Bianca unwound herself from Taz and walked on jelly legs over to the shelf where the cell phone was resting.
LEXIE: BE READY. ELISA AND MARKO CAME UP WITH A BEAUTY.
Picking it up, she pivoted as she pocketed it. Taz sat on the floor, one arm propped up on a raised knee, with his eyes closed and his lips curled in a post-orgasmic smirk. The sight of him took her breath away—not just because of how he looked, which was pretty damn good, but because he was right. They might never be the tell-each-other-everything couple, but that was okay because they were in this together for the long haul. It wasn’t because of Genie’s Wish. It wasn’t just a honeymoon high after they’d gotten together after the Bisu Manor mission adrenaline rush. It was because they belonged together, they loved each other. The truth of it settled deep in her bones, a certainty as solid as the Rocky Mountains.
“I don’t know what’s about to go down,” she said, “but Elisa and Marko came up with the plan.”
Taz opened his eyes and shook his
head. “Oh God, those two working together is never a good thing.”
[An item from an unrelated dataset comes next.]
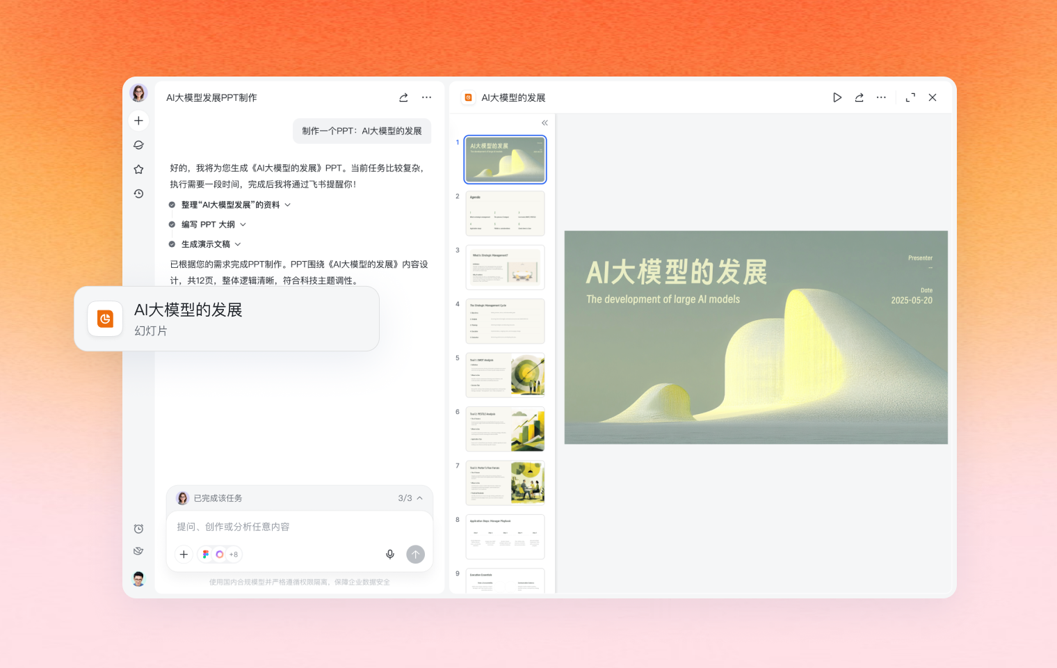Image resolution: width=1057 pixels, height=668 pixels.
Task: Open chat history clock icon
Action: [138, 193]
“They only burned down one empty warehouse.” She almost got the whole sentence out without cracking a smile.
“Exactly.” He let out a weary sigh and stood up.
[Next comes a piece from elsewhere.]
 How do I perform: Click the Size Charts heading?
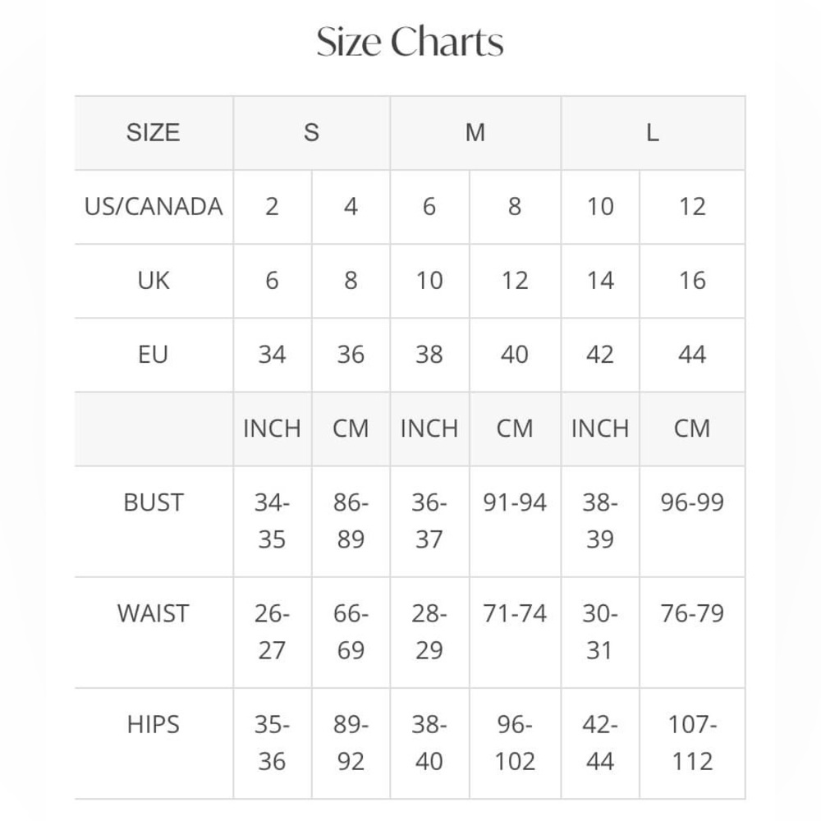click(410, 42)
She had to hand him that one. The explosives expert and the con artist were a match made in trouble heaven, which was why it was a Godsend that the two couldn’t stop snarling at each other when they weren’t up to their elbows in the shit together.
Holding up a hand to silence him, she cracked open the door an inch. The guard was still at his spot in front of the video screens. The sandwich, chips and soda were history.
“Holy fucking shit on a rye bread cracker,” the guard yelled and jumped up from his chair. He grabbed his walkie-talkie next to the empty chip bag and turned it on. “I don’t know what the hell is going on, Bob, but it looks like aliens landing on the south beach.”
“Are you drinking, Jerry?” came the question out of the walkie-talkie.
“Fuck you Bob. Just get your skinny ass down there.”
The guard hot-stepped it out of the security room.
Bianca counted to ten and then walked out of the computer server room, dying to know how in the hell Marko and Elisa had managed an alien invasion from their spot on the Sutherland yacht anchored a mile from the island. She paused in front of the video screens and couldn’t help but chuckle.
“You’ve got to see this,” she said.
Taz stopped next to her, entwining his fingers with hers. “They outdid themselves this time.”
The manual labor was all Lexie, but the twisted idea had Marko and Elisa written all over it. Somehow they’d managed to isolate a handful of aliens from a movie and superimpose them onto a static shot of the resort’s south beach. If she didn’t know better, she might have had the same reaction as Jerry the guard.
“Shit on a rye bread cracker, indeed,” she said, giggling. “They outdid their crazy this time.”
Knowing they only had four and a half hours left until Blackfish and his DEA team crashed the south beach for real, she scanned the other video monitors, hoping against hope for a glimpse of Gidget or Sterling Walsh. It would be a miracle but the fates kind of owed her right about now.
The pool was all but abandoned, with only a few couples going at it on the lounge chairs. The resort’s lobby was empty except for a man masturbating in the wine bar. The next screen didn’t show anyone at all. She flicked her gaze to the fourth screen, but something in her periphery caught her eye. She turned her attention to the black-and-white image and peered closer. Nothing. Just an image of the path leading to the last grouping of bungalows.
“Taz come take a look—”
Movement in the left corner of the screen killed the rest of the sentence. A woman scurried from the trunk of one palm tree to another. After a five second break, she did it again. Because of the black-and-white image, it was impossible to confirm she had Gidget’s signature bright red hair. The woman had the right body type. If only she’d look up at the camera…
Bam! As if she had a telepathic connection to Bianca, she looked up right at that moment.
A shiver of recognition shot through Bianca.
“Shit, is that her?” Taz asked, squeezing her hand.
She nodded, becoming surer with each breath. “Looks like it.”
“I don’t see anyone else around her.”
“She must have gotten free somehow, or she’s drugged up and under their control. Either way, we’ve got to get her before she disappears again.”
Taz glanced at the analog clock above the wall of video screens. “The team can be here in thirty minutes.”